PROBLEM - For the entries below, repeat exactly each line starting with the one that contains "You are a GUI" and going on through the one that contains "Switch to the 聊天记录 tab", and no others.
======== DATA EXTRACTS
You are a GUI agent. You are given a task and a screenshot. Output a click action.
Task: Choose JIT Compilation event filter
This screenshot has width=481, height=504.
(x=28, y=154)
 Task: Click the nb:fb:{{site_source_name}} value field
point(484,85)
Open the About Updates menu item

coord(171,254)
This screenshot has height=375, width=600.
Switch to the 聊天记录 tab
================
======== DATA EXTRACTS
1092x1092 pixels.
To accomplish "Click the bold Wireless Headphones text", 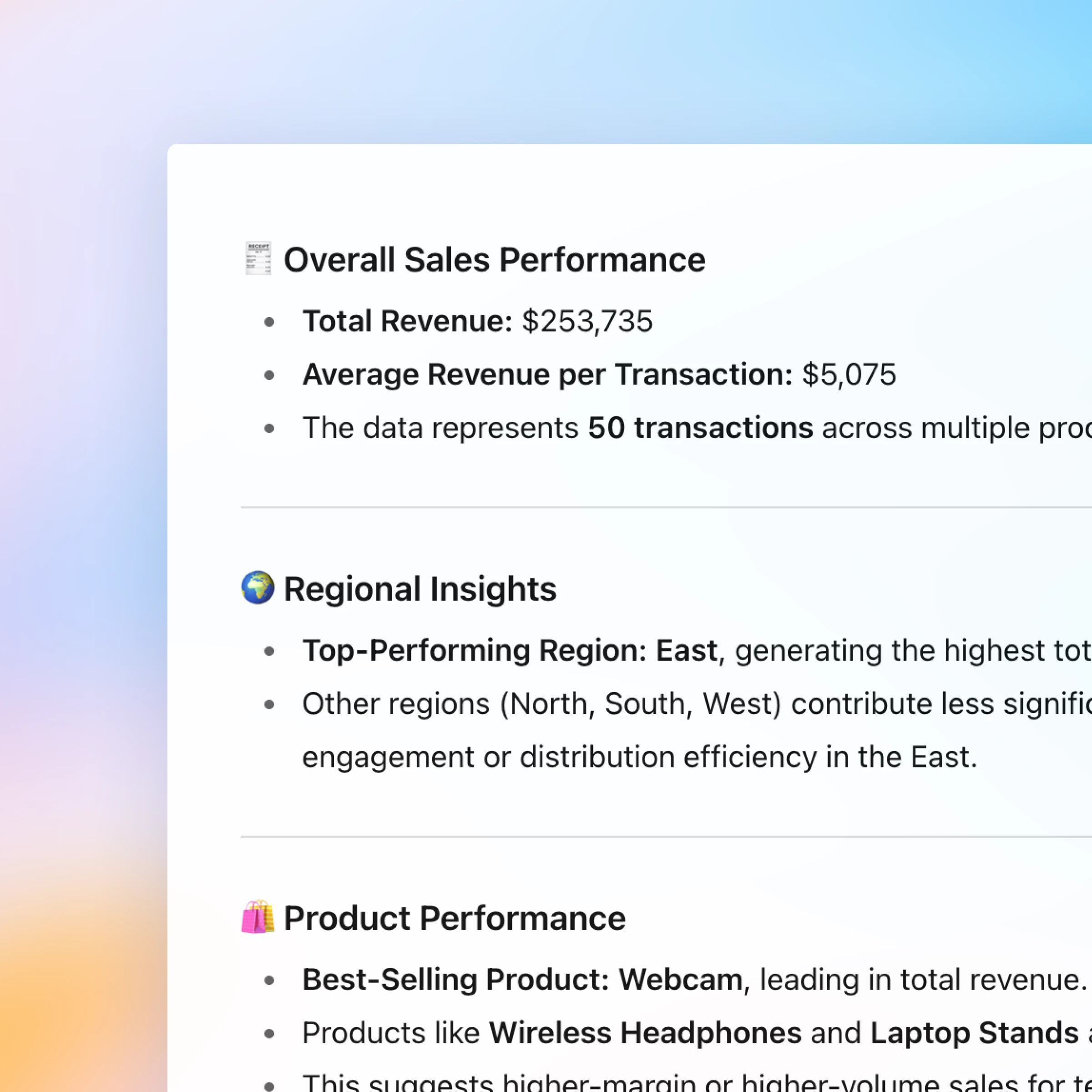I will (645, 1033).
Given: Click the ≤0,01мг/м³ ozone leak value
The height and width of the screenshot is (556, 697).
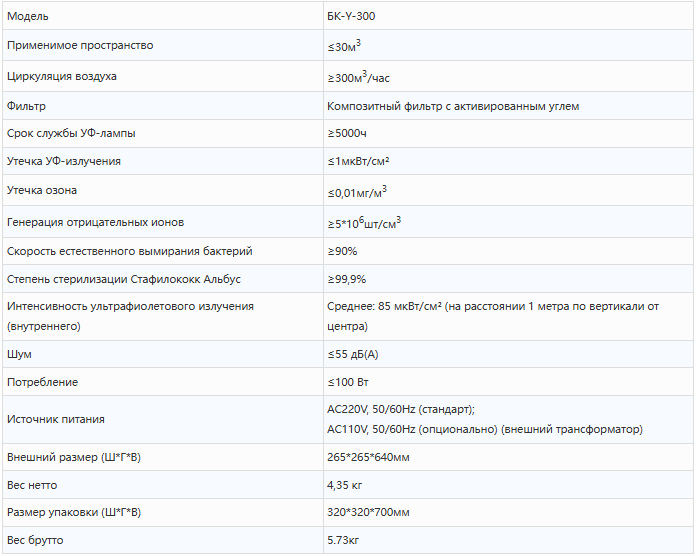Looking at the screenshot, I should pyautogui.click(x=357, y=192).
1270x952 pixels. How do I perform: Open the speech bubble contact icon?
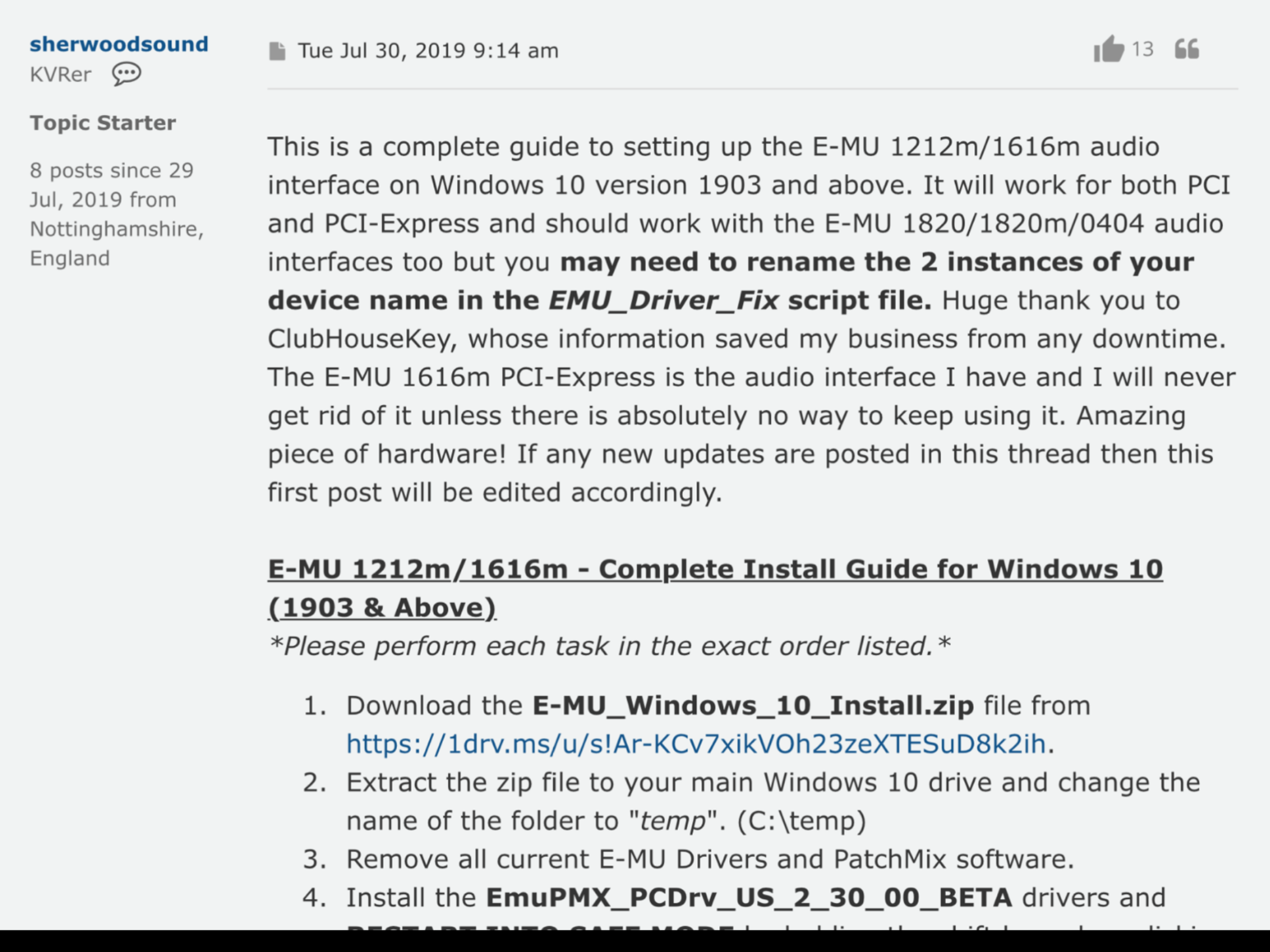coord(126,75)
================
======== DATA EXTRACTS
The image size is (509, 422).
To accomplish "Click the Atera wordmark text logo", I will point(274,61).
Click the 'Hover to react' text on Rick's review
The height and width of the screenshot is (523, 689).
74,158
================
SOLUTION FOR THIS EXERCISE -
You are a GUI agent. You are given a task and a screenshot. Output a click action.
Task: Choose JIT Compilation event filter
This screenshot has width=481, height=504.
(x=28, y=154)
 Task: Click the nb:fb:{{site_source_name}} value field
point(484,85)
Open the About Updates menu item

coord(171,254)
This screenshot has height=375, width=600.
Switch to the 聊天记录 tab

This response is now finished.